- Born: July 6, 1928 Northern Ireland
- Died: July 2026 (aged 98)
- Occupations: Writer, editor, librettist
- Spouse: Renate Niklaus ​(m. 1968)​
- Children: 2
- Writing career
- Period: 20th century
- Genre: Non-fiction

= Eugene Benson =

Canadian writer (1928–2026)

Eugene Benson (July 6, 1928 – July 2026) was a Canadian professor of English and a prolific writer, novelist, playwright and librettist.

==Early life==
Born in Northern Ireland, Benson obtained a bachelor's degree from the National University of Ireland, a master's degree from the University of Western Ontario and his PhD from the University of Toronto.

==Career==
Benson was the librettist of six operatic works: Héloïse & Abélard (1973, performed by the Canadian Opera Company, music by Charles Wilson); Everyman (1974, performed by the Stratford Festival, music by Charles Wilson); Psycho Red (1978, presented by The Guelph Spring Festival, music by Charles Wilson); Ernest, the Importance of Being (2008, performed by Toronto Operetta Theatre, music by Victor Davies); The Auction: A Folk Opera (2012, premiered by Westben Arts Festival Theatre, music by John Burge); A Tale of Two Cities (2016, premiered by Opera in Concert, Toronto, music by Victor Davies). Everyman and Psycho Red were broadcast by the CBC (Canadian Broadcast Corporation).

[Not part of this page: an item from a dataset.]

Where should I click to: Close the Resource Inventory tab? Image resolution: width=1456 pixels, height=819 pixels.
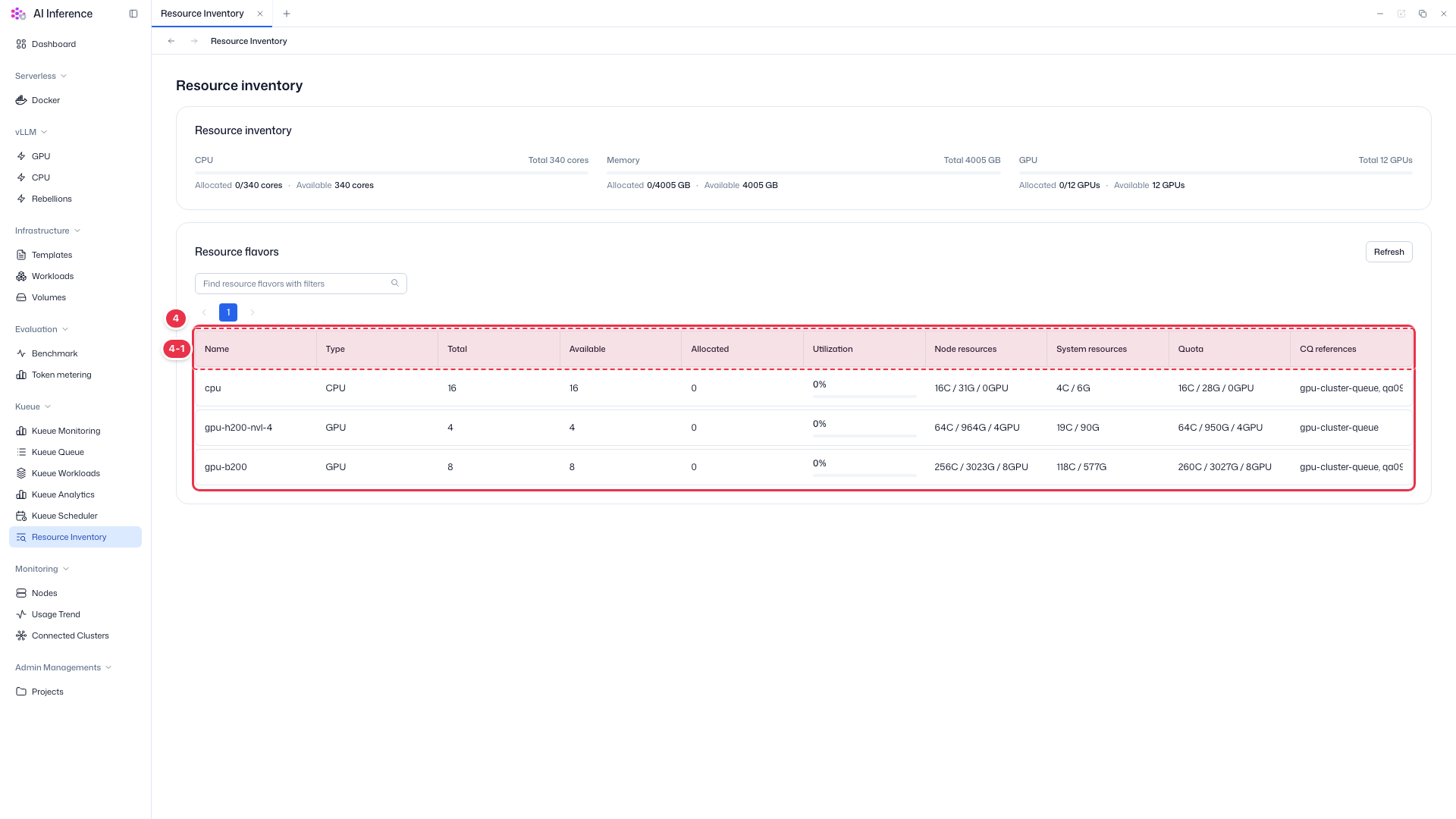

He wrote two novels, The Bulls of Ronda (1976) and the political satire Power Game (1980). He wrote four plays broadcast on the Canadian Broadcasting Corporation and, with his wife, Renate Benson, translated plays from Quebec French. In 2003, he and Bill Fraser adapted Powergame as a TV movie, North of America. His plays include The Ram (1967, broadcast by McGill Radio), Joan of Arc's Violin (broadcast by CBC in 1970 and published and staged in 1972), The Gunner's Rope (broadcast by CBC in 1970 and published and staged in 1972), and The Doctors' Wife (broadcast by the CBC in 1973). With his wife, Renate Benson, Eugene translated a number of French Canadian plays. He edited the periodical Canadian Drama. He wrote four plays broadcast on the Canadian Broadcasting Corporation and, with his wife, Renate Benson, translated plays from Quebec French. He edited the periodical Canadian Drama. In 2003 he and Bill Fraser adapted his political satire Powergame (1980) into the TV movie North of America.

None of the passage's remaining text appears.